Photocase.com bills itself as “an alternative to conventional stock photography.” They are a German company, so some of their categories are in German but most of the copy on the site is in English. They also have a credits system. Buy enough for a pic or buy a bundle. I’d say 50% of my search results were more creative than most stock. Images will run you $15/$30/$45/ for small, medium, large.
Alamy.com may be the best of the giant stock companies when it comes to creativity, search results, and choices. It is pricey. Royalty free images, meaning use them forever in multiple ways, run from $49 for extra small (no dimensions given) to $365 for XX-Large. You can also buy 360 images for $675. This is the best deal of course, but a big outlay at one time.

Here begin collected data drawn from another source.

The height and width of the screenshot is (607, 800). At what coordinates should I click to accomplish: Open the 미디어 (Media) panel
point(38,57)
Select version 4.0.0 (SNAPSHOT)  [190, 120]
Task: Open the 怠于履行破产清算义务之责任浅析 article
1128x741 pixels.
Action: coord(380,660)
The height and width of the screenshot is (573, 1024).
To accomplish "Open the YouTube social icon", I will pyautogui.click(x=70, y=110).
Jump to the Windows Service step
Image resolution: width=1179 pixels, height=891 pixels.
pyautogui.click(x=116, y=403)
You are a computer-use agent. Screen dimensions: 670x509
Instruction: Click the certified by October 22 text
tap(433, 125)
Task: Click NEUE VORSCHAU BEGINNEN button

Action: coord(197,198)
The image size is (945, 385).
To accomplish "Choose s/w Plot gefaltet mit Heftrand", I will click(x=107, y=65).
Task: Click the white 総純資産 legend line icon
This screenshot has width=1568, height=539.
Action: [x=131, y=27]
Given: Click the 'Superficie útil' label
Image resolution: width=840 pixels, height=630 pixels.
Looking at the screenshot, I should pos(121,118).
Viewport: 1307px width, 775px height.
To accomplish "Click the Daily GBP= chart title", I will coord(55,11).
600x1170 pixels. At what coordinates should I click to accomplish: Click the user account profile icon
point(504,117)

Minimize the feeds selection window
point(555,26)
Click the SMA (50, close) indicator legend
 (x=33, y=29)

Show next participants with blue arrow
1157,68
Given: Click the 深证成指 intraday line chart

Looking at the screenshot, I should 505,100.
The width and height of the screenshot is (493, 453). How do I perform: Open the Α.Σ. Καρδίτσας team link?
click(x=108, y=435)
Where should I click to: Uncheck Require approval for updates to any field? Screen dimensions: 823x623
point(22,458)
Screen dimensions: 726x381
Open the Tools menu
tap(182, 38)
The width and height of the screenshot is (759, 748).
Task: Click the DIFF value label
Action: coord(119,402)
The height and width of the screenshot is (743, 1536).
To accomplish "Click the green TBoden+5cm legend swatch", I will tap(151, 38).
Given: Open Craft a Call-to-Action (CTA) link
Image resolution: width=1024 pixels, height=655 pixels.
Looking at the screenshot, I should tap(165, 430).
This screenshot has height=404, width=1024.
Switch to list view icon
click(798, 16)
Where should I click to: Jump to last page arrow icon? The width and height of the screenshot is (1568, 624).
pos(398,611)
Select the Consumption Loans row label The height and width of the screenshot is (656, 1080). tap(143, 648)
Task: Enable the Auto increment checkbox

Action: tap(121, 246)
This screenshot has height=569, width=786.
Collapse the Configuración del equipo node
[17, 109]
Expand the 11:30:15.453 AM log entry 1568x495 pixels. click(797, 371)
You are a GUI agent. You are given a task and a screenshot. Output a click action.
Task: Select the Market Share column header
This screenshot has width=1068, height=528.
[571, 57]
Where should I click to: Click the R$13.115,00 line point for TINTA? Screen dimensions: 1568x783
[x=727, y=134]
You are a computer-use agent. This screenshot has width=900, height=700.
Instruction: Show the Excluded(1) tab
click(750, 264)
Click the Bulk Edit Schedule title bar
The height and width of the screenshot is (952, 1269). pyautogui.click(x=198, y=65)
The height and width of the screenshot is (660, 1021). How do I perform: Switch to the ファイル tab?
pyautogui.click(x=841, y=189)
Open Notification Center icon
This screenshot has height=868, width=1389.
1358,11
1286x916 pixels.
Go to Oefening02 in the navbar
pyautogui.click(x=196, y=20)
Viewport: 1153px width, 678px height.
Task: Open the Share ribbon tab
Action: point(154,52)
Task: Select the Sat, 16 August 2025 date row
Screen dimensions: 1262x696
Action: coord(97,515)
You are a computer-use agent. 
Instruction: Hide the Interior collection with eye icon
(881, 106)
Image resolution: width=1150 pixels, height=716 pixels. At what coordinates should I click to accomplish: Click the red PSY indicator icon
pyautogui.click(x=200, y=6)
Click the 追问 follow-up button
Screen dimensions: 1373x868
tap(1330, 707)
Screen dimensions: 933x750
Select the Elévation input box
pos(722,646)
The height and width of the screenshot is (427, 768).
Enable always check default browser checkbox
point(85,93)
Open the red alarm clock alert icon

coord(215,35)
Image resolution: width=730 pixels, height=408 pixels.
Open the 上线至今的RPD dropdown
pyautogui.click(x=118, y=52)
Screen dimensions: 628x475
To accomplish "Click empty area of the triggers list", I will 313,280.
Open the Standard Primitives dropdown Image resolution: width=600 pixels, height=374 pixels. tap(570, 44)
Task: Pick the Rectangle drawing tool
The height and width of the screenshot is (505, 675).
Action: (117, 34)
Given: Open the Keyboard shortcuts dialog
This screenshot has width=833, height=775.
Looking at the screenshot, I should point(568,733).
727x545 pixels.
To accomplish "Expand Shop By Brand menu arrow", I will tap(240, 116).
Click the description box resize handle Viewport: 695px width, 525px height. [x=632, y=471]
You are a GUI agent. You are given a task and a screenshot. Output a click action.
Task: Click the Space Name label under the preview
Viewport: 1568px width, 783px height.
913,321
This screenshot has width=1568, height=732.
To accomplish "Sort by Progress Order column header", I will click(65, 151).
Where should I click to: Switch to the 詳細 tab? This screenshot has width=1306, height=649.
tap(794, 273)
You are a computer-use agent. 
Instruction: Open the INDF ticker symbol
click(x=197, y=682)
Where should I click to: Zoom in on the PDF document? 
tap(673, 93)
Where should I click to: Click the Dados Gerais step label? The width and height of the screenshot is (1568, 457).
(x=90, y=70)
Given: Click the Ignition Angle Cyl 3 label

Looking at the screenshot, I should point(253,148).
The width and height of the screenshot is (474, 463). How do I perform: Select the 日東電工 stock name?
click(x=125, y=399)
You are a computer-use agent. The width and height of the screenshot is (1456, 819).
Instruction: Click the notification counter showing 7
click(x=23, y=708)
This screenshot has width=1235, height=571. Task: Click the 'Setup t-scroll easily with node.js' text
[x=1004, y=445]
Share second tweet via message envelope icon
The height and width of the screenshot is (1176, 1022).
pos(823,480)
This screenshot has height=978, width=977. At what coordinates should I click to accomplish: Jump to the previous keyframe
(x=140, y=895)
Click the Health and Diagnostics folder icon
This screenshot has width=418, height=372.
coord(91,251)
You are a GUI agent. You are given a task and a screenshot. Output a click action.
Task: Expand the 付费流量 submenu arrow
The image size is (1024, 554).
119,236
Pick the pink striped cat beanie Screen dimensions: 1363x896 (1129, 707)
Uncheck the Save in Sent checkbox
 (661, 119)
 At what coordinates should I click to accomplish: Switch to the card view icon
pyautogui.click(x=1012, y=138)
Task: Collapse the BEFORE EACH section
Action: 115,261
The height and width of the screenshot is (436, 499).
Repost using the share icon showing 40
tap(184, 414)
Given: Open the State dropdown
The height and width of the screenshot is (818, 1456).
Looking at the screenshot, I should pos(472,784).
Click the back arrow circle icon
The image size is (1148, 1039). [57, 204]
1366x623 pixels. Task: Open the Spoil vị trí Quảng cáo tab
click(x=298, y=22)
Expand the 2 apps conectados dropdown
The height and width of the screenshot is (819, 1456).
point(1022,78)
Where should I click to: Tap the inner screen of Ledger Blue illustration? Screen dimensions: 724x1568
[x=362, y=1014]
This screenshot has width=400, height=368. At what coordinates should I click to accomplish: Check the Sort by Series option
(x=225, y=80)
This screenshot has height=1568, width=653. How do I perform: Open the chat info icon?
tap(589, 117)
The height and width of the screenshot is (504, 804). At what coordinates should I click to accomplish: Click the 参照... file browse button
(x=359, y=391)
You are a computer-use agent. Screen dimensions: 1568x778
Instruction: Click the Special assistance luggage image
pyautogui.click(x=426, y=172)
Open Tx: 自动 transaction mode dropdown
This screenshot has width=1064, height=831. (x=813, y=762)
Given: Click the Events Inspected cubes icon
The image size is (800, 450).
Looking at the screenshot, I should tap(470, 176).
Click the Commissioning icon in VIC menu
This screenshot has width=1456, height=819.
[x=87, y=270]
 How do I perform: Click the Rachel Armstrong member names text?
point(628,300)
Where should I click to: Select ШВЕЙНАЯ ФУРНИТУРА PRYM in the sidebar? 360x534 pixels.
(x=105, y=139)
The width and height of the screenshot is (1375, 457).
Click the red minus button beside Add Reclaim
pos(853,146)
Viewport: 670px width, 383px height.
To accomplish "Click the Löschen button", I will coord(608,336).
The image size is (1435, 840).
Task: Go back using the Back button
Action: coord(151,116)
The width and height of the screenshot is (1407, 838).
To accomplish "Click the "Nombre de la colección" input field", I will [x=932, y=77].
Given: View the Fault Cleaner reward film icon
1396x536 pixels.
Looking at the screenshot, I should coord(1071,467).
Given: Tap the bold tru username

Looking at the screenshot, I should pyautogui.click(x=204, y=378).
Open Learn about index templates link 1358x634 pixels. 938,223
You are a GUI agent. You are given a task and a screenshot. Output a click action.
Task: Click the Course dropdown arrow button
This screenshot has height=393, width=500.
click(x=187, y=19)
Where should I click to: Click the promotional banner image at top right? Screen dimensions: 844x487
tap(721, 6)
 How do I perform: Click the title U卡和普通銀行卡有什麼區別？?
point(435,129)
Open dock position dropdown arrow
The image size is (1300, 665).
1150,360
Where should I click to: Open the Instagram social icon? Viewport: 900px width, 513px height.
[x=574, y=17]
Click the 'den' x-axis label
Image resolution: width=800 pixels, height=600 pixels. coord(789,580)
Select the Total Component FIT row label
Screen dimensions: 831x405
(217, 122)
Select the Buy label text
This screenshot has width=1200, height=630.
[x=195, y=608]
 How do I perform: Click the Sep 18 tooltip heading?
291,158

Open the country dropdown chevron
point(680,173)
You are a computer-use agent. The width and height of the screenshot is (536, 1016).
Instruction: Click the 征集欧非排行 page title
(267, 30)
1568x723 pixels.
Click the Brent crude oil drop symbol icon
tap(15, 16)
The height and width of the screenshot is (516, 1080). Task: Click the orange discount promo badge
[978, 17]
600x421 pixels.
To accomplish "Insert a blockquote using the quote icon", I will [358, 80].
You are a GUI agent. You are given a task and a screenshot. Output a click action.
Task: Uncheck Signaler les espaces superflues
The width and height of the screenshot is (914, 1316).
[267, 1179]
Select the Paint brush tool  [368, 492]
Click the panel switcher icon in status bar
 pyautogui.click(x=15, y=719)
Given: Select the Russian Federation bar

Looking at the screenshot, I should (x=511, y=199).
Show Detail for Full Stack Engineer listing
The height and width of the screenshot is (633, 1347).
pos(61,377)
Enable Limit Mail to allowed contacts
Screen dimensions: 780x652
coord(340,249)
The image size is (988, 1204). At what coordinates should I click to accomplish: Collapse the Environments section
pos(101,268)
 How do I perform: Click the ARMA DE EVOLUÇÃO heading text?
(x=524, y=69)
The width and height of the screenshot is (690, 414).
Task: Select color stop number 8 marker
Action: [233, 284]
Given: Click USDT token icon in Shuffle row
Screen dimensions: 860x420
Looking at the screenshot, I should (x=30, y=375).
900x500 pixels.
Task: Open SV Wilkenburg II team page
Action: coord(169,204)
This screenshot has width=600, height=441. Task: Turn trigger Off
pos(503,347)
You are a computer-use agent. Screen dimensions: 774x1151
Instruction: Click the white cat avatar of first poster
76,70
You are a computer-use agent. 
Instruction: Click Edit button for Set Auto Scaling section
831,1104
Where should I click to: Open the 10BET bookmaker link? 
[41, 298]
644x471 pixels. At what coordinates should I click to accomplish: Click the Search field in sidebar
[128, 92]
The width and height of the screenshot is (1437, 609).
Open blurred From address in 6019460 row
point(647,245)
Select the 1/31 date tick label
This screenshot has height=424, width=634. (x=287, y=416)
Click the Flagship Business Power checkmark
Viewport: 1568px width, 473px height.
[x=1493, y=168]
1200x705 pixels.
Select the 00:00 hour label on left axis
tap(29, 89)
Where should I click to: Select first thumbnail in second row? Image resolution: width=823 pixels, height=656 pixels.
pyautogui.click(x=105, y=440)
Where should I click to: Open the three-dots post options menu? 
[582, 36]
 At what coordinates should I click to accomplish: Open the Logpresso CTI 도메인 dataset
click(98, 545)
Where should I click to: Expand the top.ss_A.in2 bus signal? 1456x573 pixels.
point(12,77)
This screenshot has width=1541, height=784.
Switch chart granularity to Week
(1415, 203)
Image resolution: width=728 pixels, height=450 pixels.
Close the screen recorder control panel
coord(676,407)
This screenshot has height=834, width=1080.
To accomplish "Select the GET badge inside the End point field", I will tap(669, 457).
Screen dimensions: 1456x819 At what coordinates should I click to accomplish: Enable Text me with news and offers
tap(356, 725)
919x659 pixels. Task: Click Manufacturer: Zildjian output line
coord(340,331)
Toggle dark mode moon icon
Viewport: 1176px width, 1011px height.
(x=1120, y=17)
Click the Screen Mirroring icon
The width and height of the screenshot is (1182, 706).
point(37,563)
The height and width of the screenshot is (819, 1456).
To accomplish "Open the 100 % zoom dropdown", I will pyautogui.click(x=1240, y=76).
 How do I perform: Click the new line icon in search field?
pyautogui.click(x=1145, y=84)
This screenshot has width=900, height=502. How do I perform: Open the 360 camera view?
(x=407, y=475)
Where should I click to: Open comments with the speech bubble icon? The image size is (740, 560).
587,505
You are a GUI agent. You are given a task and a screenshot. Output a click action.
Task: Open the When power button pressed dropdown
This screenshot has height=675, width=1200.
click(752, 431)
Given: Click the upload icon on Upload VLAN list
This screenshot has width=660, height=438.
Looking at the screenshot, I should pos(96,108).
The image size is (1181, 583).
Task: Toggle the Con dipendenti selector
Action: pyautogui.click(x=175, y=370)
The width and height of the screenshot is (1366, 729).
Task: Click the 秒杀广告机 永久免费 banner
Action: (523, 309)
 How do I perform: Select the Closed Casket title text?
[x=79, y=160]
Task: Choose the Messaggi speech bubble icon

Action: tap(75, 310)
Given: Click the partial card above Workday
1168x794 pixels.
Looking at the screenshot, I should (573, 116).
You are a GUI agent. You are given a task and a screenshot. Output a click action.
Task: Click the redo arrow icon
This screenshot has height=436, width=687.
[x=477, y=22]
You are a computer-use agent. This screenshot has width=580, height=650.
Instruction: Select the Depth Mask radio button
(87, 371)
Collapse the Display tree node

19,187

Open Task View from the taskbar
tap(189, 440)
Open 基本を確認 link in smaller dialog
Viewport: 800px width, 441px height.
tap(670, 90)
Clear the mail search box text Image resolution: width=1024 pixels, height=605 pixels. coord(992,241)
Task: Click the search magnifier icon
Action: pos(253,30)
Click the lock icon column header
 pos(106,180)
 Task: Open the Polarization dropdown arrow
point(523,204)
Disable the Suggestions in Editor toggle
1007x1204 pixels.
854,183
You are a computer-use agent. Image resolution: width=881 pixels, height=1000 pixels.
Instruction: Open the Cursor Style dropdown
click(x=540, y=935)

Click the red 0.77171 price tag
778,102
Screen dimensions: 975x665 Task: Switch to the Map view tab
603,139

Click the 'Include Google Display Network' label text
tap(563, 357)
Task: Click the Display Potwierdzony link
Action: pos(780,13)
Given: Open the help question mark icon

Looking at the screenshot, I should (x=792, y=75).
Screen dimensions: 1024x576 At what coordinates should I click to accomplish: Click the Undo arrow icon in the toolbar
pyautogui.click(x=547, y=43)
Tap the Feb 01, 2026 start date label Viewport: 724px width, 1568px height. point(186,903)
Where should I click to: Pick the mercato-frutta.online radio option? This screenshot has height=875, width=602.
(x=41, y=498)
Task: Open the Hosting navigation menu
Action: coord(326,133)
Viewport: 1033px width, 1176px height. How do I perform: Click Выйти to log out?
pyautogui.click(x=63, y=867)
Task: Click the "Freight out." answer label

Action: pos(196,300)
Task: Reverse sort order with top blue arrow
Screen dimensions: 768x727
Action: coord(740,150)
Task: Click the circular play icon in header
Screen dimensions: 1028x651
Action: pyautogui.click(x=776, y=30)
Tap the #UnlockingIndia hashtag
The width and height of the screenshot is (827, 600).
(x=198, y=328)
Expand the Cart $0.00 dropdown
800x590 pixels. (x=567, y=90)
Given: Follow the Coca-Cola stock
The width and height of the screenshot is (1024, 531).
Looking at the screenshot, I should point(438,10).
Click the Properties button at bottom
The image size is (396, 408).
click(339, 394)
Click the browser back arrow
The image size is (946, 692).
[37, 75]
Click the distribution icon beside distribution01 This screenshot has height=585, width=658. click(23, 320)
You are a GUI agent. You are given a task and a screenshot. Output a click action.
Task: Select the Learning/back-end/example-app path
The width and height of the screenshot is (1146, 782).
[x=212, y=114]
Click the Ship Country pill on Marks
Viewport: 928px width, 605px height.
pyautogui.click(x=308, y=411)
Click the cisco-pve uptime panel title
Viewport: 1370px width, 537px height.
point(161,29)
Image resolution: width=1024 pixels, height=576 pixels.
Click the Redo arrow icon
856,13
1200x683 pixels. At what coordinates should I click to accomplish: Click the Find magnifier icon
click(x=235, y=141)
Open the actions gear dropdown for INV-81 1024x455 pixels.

RawPixel.com has some great lifestyle type images. You can download millions at no cost. A subscription for business use is $15/month or $9 when you pay for the year. Glad I found them for this round up as I’ll be moving some of my marketing dollars to them.
One last free site worth a mention that might not have shown up in your searches for “free stock photos.”
Kaboompics.com This is a free site sponsored by iStock. More creative than some others and their search engine works better than most. You can add color as a filter and orientation as well as keywords.
By now you are likely looking for a cold adult beverage. Wish I could help. Instead, may I suggest a laugh break. Stock photography is so hated there is a subreddit called “shitty stock photos.”
Those are funny but these from BoredPanda.com of “bad stock photos of my job are gut-ache funny”.
Laughing in the middle of a long workday is scientifically proven to make you more money.
Scrolling endlessly through bad photos? Just stop that. You no longer have to settle for schlocky stock photography.